INDICATORS AND CUT-OFFS INDICATING SERIOUS PROBLEMS are levels of wasting above 20%, crude mortality rates in excess of 1/10,000/day (about four times normal - especially if still rising), and/or significant levels of micronutrient deficiency disease. Food rations significantly less than the average requirements as described above for a population wholly dependent on food aid would also indicate an emergency.
REFERENCES:
ACC/SCN (1994) Update on the Nutrition Situation, 1994 (p81).James W.P.T. and Schofield C. (1990) Human Energy Requirements. FAO/OUP.

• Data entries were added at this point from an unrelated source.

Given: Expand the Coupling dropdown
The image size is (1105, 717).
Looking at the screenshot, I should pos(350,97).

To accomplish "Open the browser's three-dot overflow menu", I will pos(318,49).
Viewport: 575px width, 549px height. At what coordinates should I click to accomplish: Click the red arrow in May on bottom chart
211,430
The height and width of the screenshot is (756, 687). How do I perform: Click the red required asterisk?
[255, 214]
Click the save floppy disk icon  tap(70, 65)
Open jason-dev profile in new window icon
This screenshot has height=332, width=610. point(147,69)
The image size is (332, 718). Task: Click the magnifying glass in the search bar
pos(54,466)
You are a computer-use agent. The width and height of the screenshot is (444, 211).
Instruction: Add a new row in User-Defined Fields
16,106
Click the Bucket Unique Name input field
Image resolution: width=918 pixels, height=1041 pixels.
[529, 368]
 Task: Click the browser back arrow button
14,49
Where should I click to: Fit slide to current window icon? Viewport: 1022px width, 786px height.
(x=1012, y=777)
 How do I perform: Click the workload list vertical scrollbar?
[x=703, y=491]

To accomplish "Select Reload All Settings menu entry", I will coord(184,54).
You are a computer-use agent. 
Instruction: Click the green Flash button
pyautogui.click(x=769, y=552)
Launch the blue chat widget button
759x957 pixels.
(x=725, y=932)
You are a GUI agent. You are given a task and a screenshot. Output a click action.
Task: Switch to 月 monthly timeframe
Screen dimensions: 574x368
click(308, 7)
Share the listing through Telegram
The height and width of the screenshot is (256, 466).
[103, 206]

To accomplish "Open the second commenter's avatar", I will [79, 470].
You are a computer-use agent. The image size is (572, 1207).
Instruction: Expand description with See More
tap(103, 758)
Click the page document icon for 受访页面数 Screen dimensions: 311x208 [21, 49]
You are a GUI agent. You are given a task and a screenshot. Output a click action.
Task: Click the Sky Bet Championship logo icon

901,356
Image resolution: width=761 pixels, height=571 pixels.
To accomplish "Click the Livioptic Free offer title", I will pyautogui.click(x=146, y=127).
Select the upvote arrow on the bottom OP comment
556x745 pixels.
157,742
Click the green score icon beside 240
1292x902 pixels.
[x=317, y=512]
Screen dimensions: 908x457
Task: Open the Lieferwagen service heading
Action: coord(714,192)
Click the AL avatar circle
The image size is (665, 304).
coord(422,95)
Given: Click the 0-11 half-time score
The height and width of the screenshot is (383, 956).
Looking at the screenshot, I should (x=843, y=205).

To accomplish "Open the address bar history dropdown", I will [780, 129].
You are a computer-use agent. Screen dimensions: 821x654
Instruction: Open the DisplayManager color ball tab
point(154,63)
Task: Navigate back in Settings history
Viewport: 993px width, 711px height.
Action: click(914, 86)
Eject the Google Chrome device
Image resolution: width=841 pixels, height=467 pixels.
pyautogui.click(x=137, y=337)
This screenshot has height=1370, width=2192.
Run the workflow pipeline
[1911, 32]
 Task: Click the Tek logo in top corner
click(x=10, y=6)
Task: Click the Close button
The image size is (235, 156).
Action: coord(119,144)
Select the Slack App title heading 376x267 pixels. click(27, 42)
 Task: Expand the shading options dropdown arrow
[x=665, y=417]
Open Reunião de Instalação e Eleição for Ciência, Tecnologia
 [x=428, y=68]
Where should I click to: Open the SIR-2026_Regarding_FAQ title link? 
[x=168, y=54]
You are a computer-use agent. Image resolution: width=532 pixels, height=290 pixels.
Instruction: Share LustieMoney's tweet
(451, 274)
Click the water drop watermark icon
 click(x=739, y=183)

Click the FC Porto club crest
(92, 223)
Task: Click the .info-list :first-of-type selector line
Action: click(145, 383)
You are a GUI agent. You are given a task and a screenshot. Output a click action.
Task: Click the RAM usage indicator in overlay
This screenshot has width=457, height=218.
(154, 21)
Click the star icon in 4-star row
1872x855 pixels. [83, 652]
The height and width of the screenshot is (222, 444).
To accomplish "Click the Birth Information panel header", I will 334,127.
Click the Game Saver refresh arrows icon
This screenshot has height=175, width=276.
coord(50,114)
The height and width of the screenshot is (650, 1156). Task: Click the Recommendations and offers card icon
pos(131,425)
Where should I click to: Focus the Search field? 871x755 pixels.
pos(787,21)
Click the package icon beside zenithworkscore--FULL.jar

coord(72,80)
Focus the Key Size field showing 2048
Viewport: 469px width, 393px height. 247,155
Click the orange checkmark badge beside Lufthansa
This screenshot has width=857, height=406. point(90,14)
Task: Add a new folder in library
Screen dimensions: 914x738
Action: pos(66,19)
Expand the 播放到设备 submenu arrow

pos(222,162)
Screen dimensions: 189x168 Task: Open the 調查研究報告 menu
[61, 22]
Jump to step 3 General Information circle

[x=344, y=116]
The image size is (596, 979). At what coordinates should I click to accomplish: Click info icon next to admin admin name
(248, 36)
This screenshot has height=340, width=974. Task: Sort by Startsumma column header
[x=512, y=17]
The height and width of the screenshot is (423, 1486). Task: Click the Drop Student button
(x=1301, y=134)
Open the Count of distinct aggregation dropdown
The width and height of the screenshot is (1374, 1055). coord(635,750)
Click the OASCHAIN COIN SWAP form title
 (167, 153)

Collins, S., Duffield A., and Myatt, M. 2000 Assessment of adult nutritional status in emergency-affected populations. RNIS supplement.
James, W.P.T., Mascie-Taylor, C.G.N., Norgan, N.G., Bistrian, B.R., Shetty, P.S. and Ferro-Luzzi, A. 1994. The value of MUAC in assessing chronic energy deficiency in Third World Adults. Eur. Jour. Clin. Nut. 48:883-894.
Schofield C. and Mason J. (1994) Evaluating Energy Adequacy of Rations Provided to Refugees and Displaced Persons. Paper prepared for Workshop on the Improvement of the Nutrition of Refugees and Displaced People in Africa, Machakos, Kenya, 5-7 December 1994. ACC/SCN, Geneva.
UNICEF (1997) State of the Worlds Children p.98. UNICEF, New York.
WHO (1995) Bulletin of the World Health Organization, 1995, 73 (5): 673-680.